I was diving alone. Pieterse's stand-in refused point-blank to accompany me. He was as near mutiny as the rest of the Mazy Zed's crew. The dead diver's body aboard and the proximity of the grim island, the chevrons of coffins showing white on the graveyard slope like the teeth of a crocodile basking in the sun, they got them down. Some said also that it was the presence of a woman aboard which had brought all our misfortunes. The sight of Shelborne, black-clad, grim, with Rhennin, myself and Koeltas, all in a dishevelled state, had done nothing to improve their mood. Although he had hidden it at hand under a strip of canvas as we neared the barge, Shelborne's Schmeisser may have been seen when a lead from a sheet winch slackened off and snatched aside the covering.

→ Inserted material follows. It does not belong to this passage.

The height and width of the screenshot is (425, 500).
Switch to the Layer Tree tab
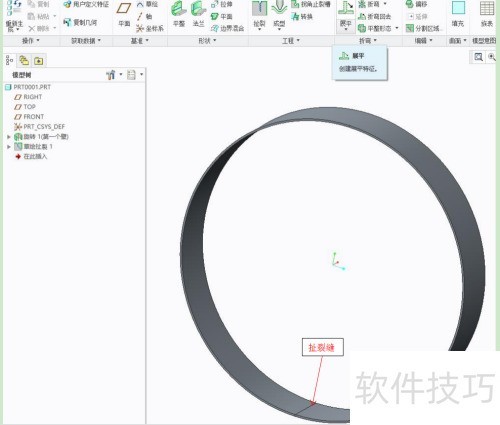[x=24, y=60]
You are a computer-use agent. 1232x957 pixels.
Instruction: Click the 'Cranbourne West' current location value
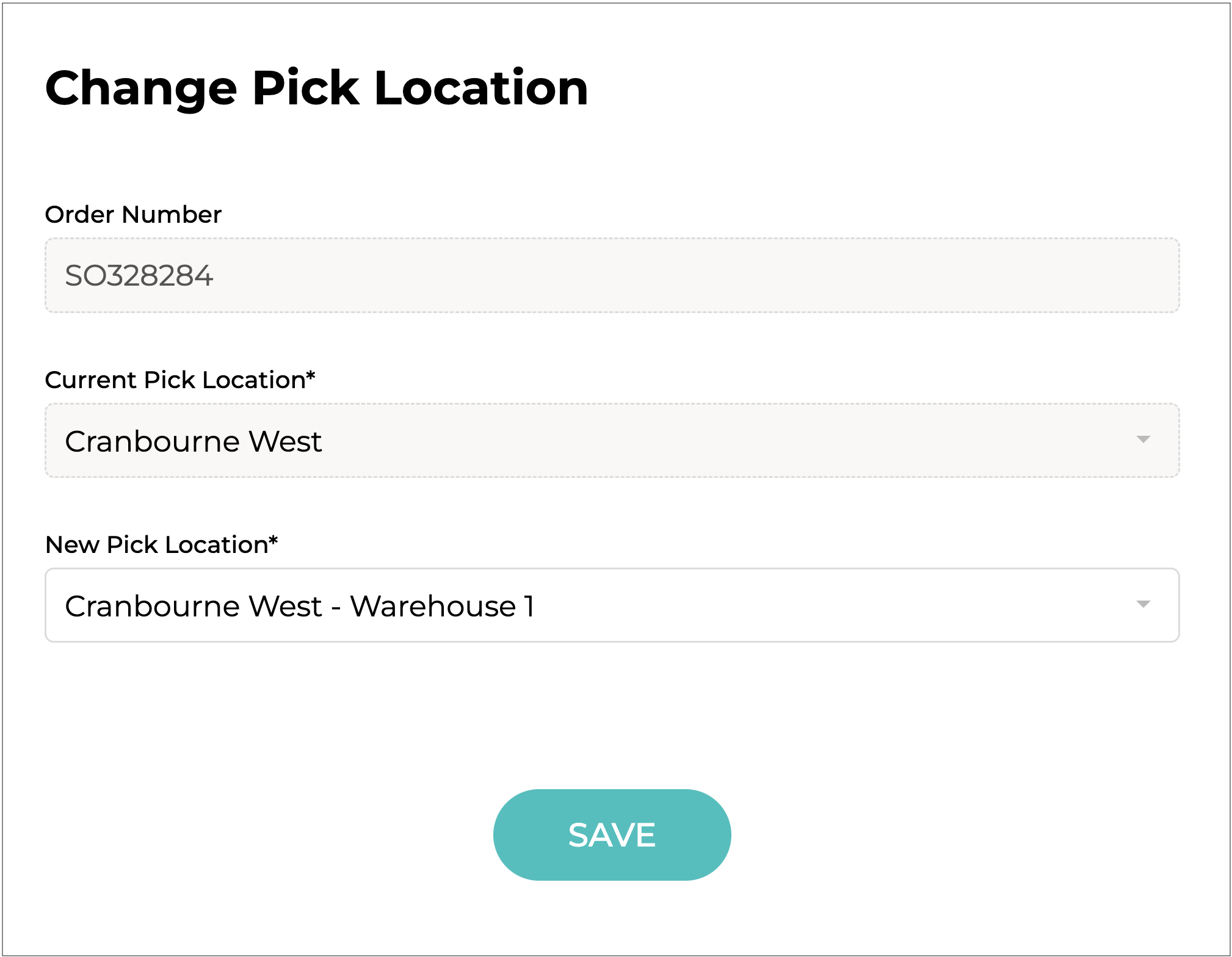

Shelborne had lain a cable's length from the Mazy Zed while I gave a shout for Mary to come over in the rubber dinghy — alone — and join us. Shelborne did the talking. With her, his grimness disappeared. He was gentle, but his voice became hard when he told her of his ultimatum. The large green eyes in the gaunt face rested on her unwaveringly as he described how he had found us in the graveyard. He made it clear that the choice was hers and simply swept aside our protests. Underneath his words lay a peculiar implication — Mary did not miss it any more than I did, although I was not to know its meaning until later — that between himself and Mary lay bigger things than the shooting of Rhennin, Koeltas and myself, or the Mazy Zed. Mary had looked appealingly at me, but she seemed drawn to Shelborne's suggestion in some inexplicable way which, I felt, both included and excluded me. The terms of the ultimatum seemed of academic importance, almost, compared to the purport of the subtler interchange. She agreed without any serious demur, although I could tell from the way she looked at me that there were a lot of unanswered,questions in her mind, and went back alone in the dinghy to fetch her things.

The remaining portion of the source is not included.